[Collected data entries]

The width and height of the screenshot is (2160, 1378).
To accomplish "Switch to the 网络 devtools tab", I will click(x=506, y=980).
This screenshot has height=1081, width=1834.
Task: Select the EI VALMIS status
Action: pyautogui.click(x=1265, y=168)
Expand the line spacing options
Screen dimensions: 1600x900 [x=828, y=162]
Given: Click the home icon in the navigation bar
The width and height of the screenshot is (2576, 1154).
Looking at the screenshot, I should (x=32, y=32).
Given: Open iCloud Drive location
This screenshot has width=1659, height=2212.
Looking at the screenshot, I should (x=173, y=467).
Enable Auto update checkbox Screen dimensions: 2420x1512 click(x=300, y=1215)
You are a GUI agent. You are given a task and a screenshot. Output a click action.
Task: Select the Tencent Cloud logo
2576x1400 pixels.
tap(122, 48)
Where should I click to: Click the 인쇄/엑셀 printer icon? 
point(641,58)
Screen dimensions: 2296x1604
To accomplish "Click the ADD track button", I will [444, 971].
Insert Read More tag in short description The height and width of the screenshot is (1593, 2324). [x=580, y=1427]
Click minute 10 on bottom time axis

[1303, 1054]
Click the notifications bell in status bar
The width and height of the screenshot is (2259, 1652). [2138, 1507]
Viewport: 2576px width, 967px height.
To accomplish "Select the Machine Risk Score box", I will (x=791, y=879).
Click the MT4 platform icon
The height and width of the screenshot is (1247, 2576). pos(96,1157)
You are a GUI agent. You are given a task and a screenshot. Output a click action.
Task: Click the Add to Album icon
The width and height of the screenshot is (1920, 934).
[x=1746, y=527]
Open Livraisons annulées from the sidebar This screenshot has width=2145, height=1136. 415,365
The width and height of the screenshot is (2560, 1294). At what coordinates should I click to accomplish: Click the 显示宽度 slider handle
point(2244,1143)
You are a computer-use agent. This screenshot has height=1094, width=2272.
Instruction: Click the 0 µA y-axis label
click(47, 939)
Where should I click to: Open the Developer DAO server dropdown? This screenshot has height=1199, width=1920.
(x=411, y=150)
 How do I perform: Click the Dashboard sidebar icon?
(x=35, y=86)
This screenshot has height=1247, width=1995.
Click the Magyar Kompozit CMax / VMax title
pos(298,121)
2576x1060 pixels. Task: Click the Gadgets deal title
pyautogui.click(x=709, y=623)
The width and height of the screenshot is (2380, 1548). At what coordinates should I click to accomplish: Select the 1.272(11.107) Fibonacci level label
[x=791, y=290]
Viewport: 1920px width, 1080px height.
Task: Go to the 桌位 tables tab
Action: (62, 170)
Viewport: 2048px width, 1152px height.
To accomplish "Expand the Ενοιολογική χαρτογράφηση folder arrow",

WHAT THE EXERCISE ASKS
Taking the entries above, print exactly the lines starting at the line with "2576x1400 pixels." and ending at the line with "Open Livraisons annulées", both included.

SOLVED PROBLEM
2576x1400 pixels.
tap(122, 48)
Where should I click to: Click the 인쇄/엑셀 printer icon? 
point(641,58)
Screen dimensions: 2296x1604
To accomplish "Click the ADD track button", I will [444, 971].
Insert Read More tag in short description The height and width of the screenshot is (1593, 2324). [x=580, y=1427]
Click minute 10 on bottom time axis

[1303, 1054]
Click the notifications bell in status bar
The width and height of the screenshot is (2259, 1652). [2138, 1507]
Viewport: 2576px width, 967px height.
To accomplish "Select the Machine Risk Score box", I will (x=791, y=879).
Click the MT4 platform icon
The height and width of the screenshot is (1247, 2576). pos(96,1157)
You are a GUI agent. You are given a task and a screenshot. Output a click action.
Task: Click the Add to Album icon
The width and height of the screenshot is (1920, 934).
[x=1746, y=527]
Open Livraisons annulées from the sidebar This screenshot has width=2145, height=1136. 415,365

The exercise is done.